* _KUTIPAN PILIHAN_
Ketika ekonomi memburuk, akan memicu hipernasionalisme yang akan diekspresikan melalui fasisme. Tanda-tanda itu sudah ada dengan semakin radikalnya kubu supremasi kulit putih Kristen. Penduduk yang murka akan dibelokkan kepada kambing hitam. Kemungkinan yang jadi kambing hitam China dan Rusia.
Pada puncak frustrasi inilah Amerika bisa kalap seperti dulu ketika frustrasi karena markas militernya, Perl Harbour dihancurkan Jepang. Amerika membalas secara membabi buta dengan menjatuhkan nuklir di dua kota Jepang, Hirosima dan Nagasaki.
Nah, apakah ini awal terjadinya malhamah? (Perang super besar yang belum pernah terjadi sebelumnya). Yang jelas mahlamah itu nubuwat akhir jaman.

* _BARIS DATA_
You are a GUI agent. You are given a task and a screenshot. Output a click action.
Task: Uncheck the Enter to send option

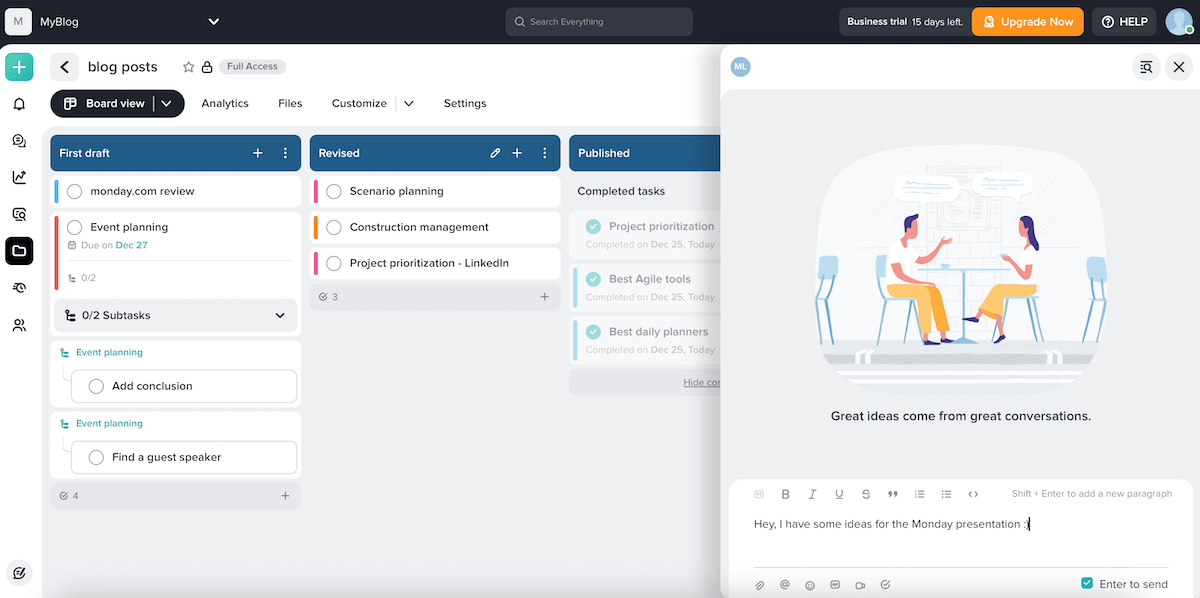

* _LATIHAN TERTULIS 1_
Jawablah pertanyaan berikut berdasarkan kutipan di atas.
(a) Negara mana saja yang disebut mungkin menjadi kambing hitam?
(b) Siapa yang menghancurkan markas militer Amerika?
(c) Apa arti malhamah menurut keterangan dalam tanda kurung?
* _LATIHAN TERTULIS 2_
Ambillah dari kutipan di atas bagian yang dimulai dengan "Ketika ekonomi memburuk, akan" dan berlanjut hingga "Hirosima dan Nagasaki.", lalu salin tanpa mengubah apa pun.

* _JAWABAN BENAR 1_
(a) China dan Rusia.
(b) Jepang.
(c) Perang super besar yang belum pernah terjadi sebelumnya.

* _JAWABAN BENAR 2_
Ketika ekonomi memburuk, akan memicu hipernasionalisme yang akan diekspresikan melalui fasisme. Tanda-tanda itu sudah ada dengan semakin radikalnya kubu supremasi kulit putih Kristen. Penduduk yang murka akan dibelokkan kepada kambing hitam. Kemungkinan yang jadi kambing hitam China dan Rusia.
Pada puncak frustrasi inilah Amerika bisa kalap seperti dulu ketika frustrasi karena markas militernya, Perl Harbour dihancurkan Jepang. Amerika membalas secara membabi buta dengan menjatuhkan nuklir di dua kota Jepang, Hirosima dan Nagasaki.